However, it is the very high standard of maintenance in its cemeteries that I particularly want to commend—indeed in this country, where there are graveyards and churches with Commonwealth War Graves Commission graves and headstones. I notice that the attention to detail and to quality maintains headstones very well. At the slightest sign of damage or wear the headstones can be replaced. The mowing around the Commonwealth War Graves Commission headstones is also to a very high standard—usually much better than may be possible for churches to undertake. The point is this: wherever we are in the world, the standards are always the same and always very high. I congratulate the commission on that.

All this is partly to do with the quality of the staff it employs, who clearly take pride in their work. They have great knowledge of what happened in their areas and can explain to those who visit all that they know of the battles that took place, of the nature of those who fought in the area and of those who lost their lives.
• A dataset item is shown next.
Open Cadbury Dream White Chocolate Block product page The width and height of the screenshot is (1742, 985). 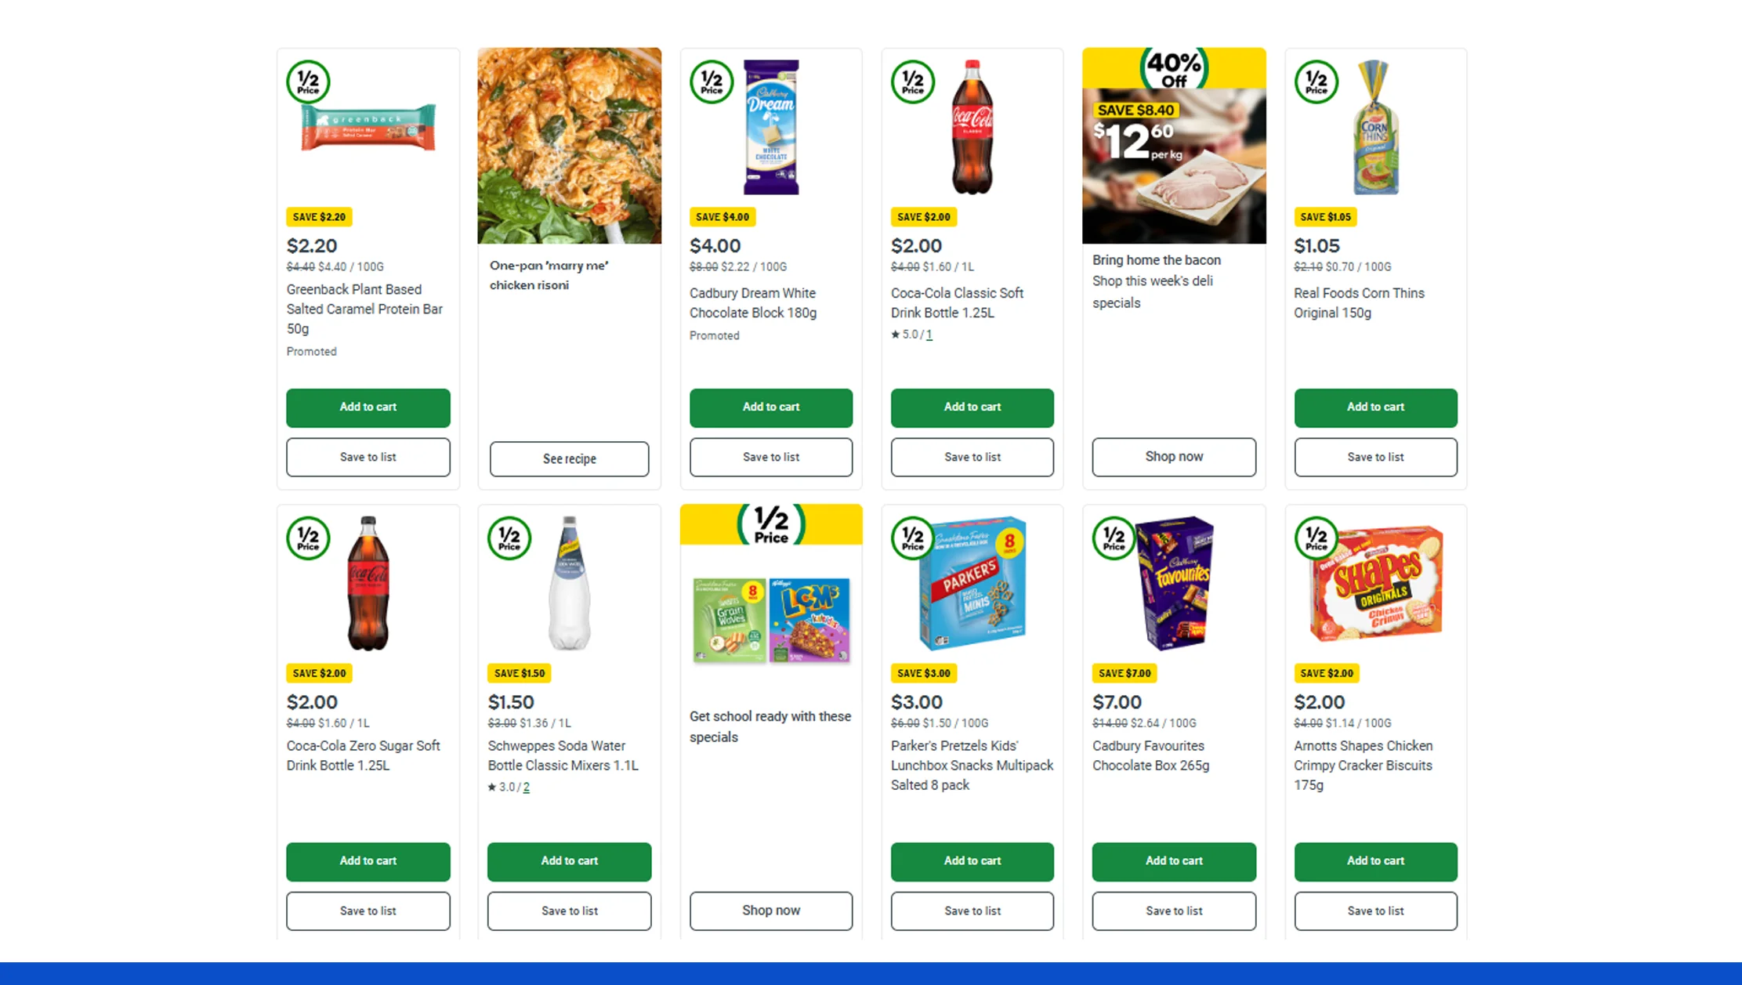pyautogui.click(x=752, y=302)
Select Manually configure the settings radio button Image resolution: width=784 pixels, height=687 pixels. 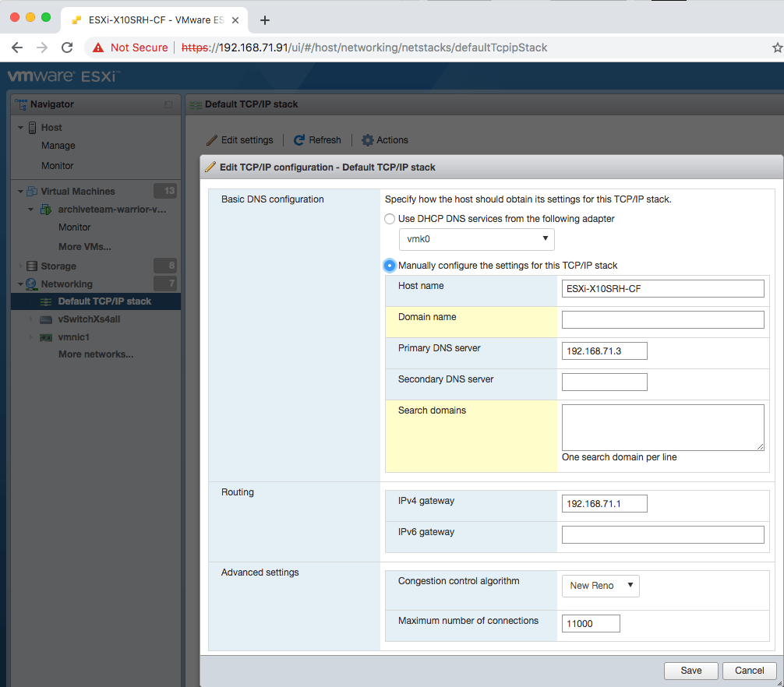[390, 266]
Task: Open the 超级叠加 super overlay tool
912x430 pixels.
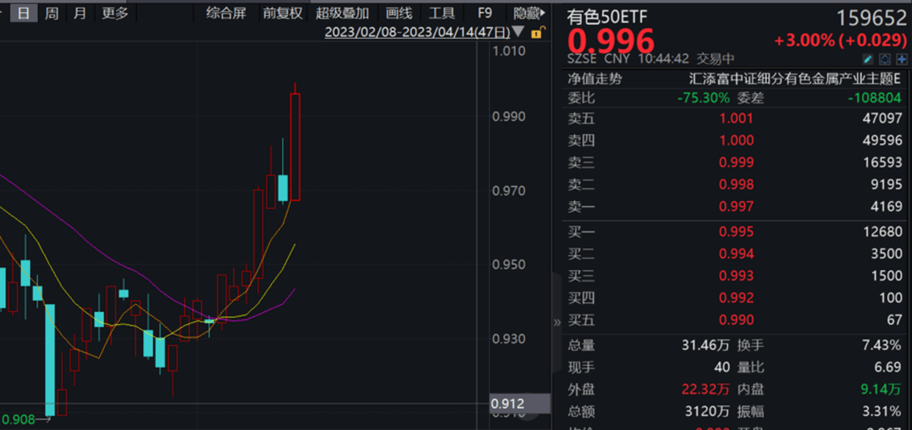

For that, the staff should be thanked and congratulated.

I want to say, too, that I find the Commonwealth War Graves Commission’s sensitivity in planning issues to be particularly impressive. A couple of years ago I visited the most northerly Italian World War II cemetery in Udine. I could not find it. I was surprised to find it next to a petrol station in the car park of a hypermarket—I spotted it in a copse of trees. When I went in I assumed I would be subject to the noise of car engines, of people and chatter and so on. Actually, it was a haven of peace and calm. From the inside, it was like any other cemetery that I have visited.

This weekend I shall be on the Somme with a group from Newcastle and the north-east to erect a memorial to the 16th Battalion the Northumberland Fusiliers, the Newcastle Commercials, on the church at a little village called Authuille in the centre of the Somme battlefield, where the losses of the 16th Battalion were particularly severe on 1 July. The Commonwealth War Graves Commission provides enormous leadership for those who seek to enhance the memory of what happened. I commend the commission for achieving that.